RECORDS PROVIDED
►
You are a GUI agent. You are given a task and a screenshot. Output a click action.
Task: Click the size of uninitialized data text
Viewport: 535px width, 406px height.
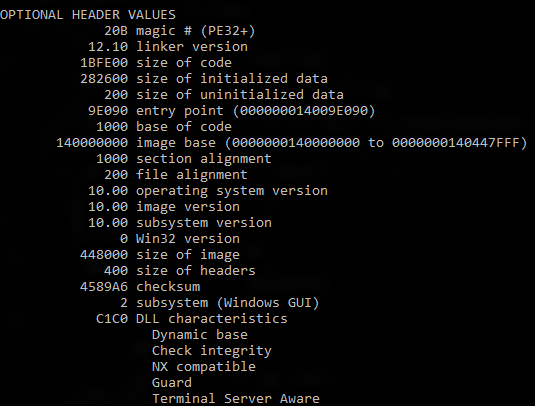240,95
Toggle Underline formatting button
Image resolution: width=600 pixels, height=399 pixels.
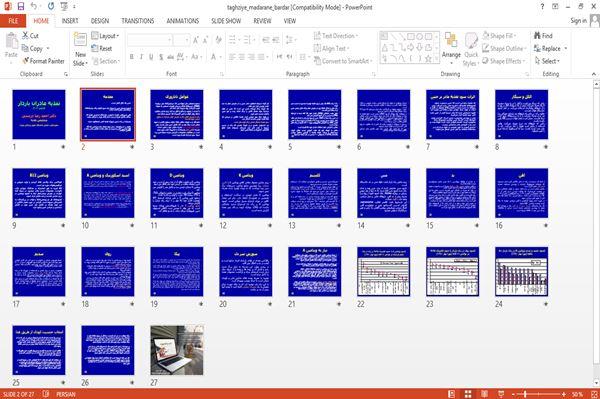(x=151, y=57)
◄
►
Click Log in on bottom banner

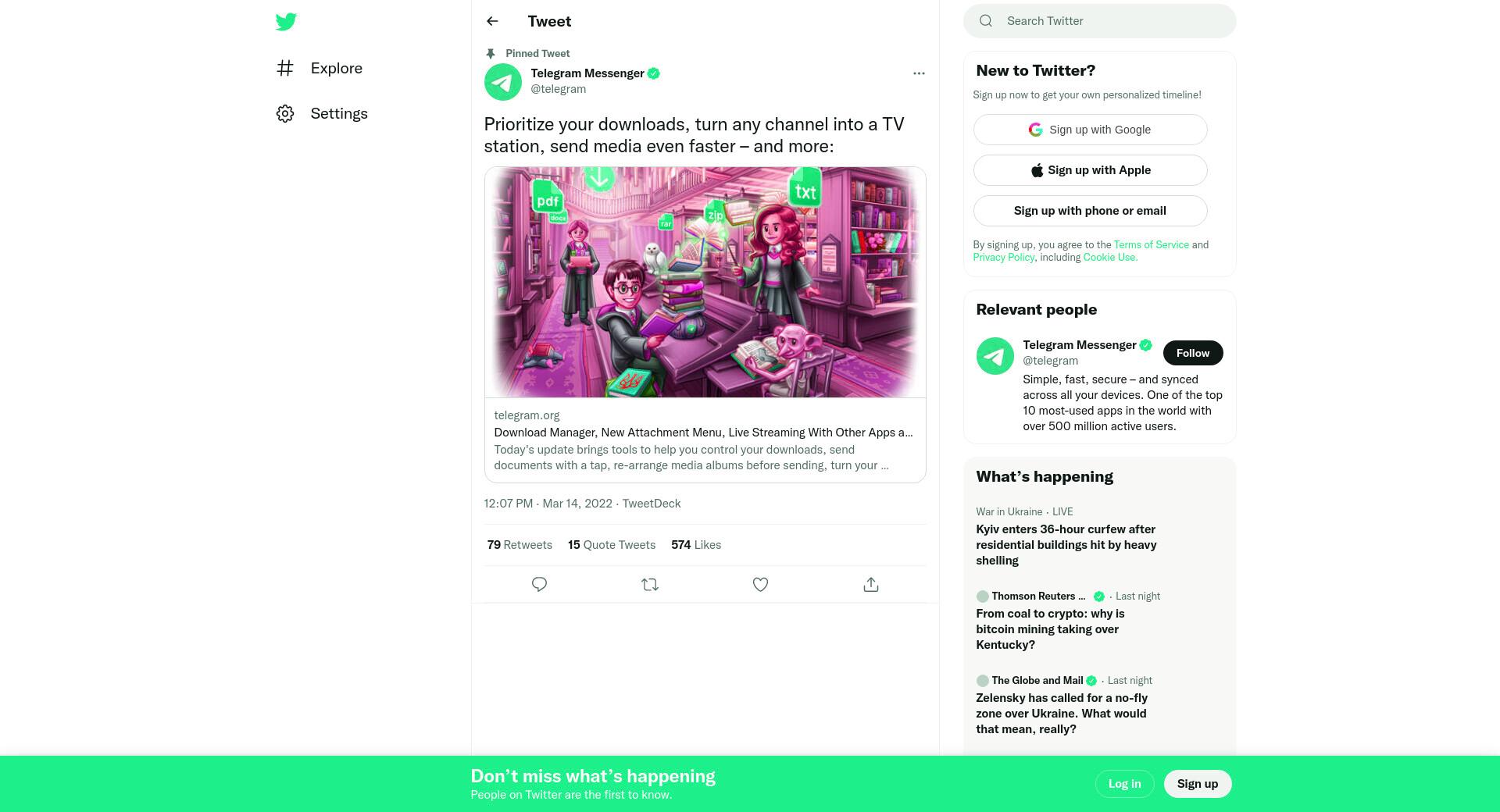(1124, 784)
◄
Print the material from the line containing "You are a GUI" down to the line containing "(x=151, y=57)", including both of those lines, and leave out the pictures.

You are a GUI agent. You are given a task and a screenshot. Output a click action.
Task: Click the size of uninitialized data text
Viewport: 535px width, 406px height.
240,95
Toggle Underline formatting button
Image resolution: width=600 pixels, height=399 pixels.
(x=151, y=57)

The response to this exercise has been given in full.